Dit leidt tot de conclusie dat de aanvraag van appellant ook met betrekking tot het onder 4.3 genoemde aspect afgewezen had moeten worden. Aangezien appellant hierdoor niet zal worden benadeeld, zal onder toepassing van artikel 6:22 van de Awb de schending van artikel 7:12 van die wet worden gepasseerd. Het bestreden besluit kan daarom in stand worden gelaten en de aangevallen uitspraak zal, met verbetering van de gronden, worden bevestigd.
5. Voor een proceskostenveroordeling bestaat aanleiding. Deze kosten worden begroot op
€ 992,- in beroep en € 992,- in hoger beroep, totaal derhalve € 1.984,-.

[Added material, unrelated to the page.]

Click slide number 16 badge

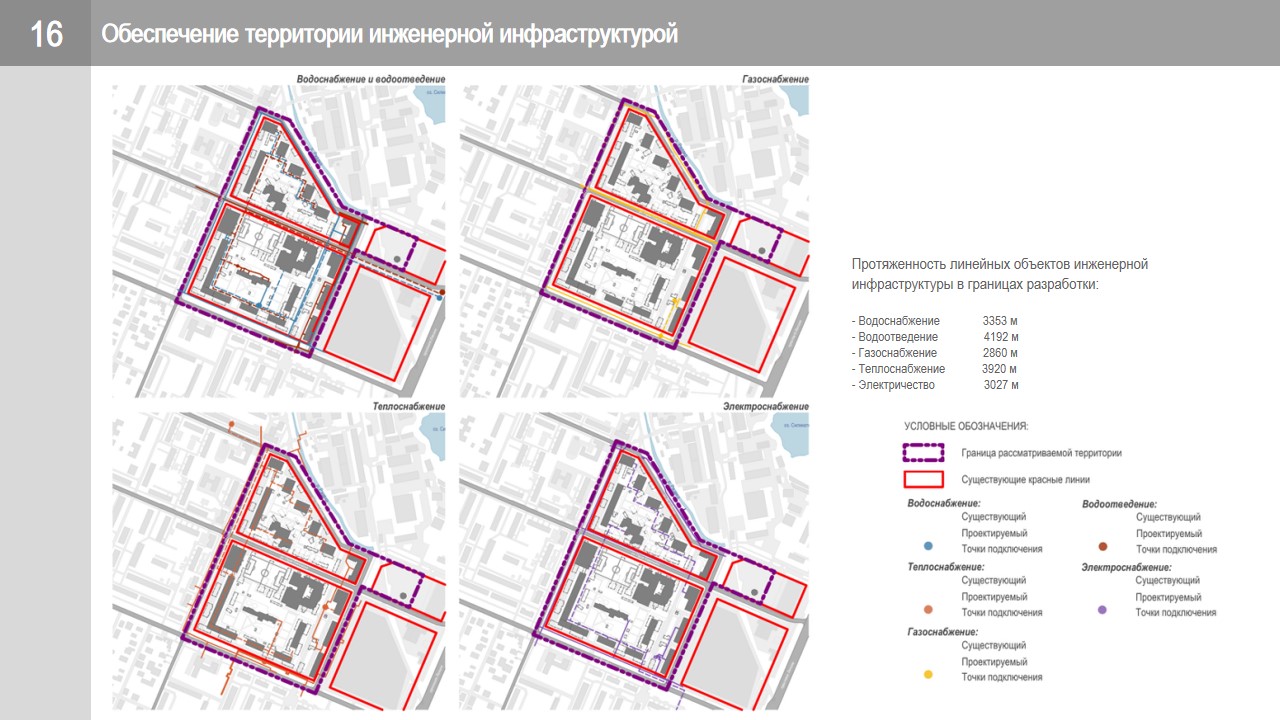pos(46,34)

6. Voor vergoeding van schade bestaat bij deze uitspraak geen grond.

BESLISSING

De Centrale Raad van Beroep
  • bevestigt de aangevallen uitspraak;
  • veroordeelt het Uwv in de proceskosten in beroep en hoger beroep ter hoogte van € 1.984,-;
  • bepaalt dat het Uwv het door appellant in beroep en hoger beroep betaalde griffierecht ter hoogte van € 162,- vergoedt.
Deze uitspraak is gedaan door I.M.J. Hilhorst-Hagen als voorzitter en J. Riphagen en
P.H. Banda als leden, in tegenwoordigheid van L.L. van den IJssel als griffier. De beslissing is uitgesproken in het openbaar op 12 februari 2016.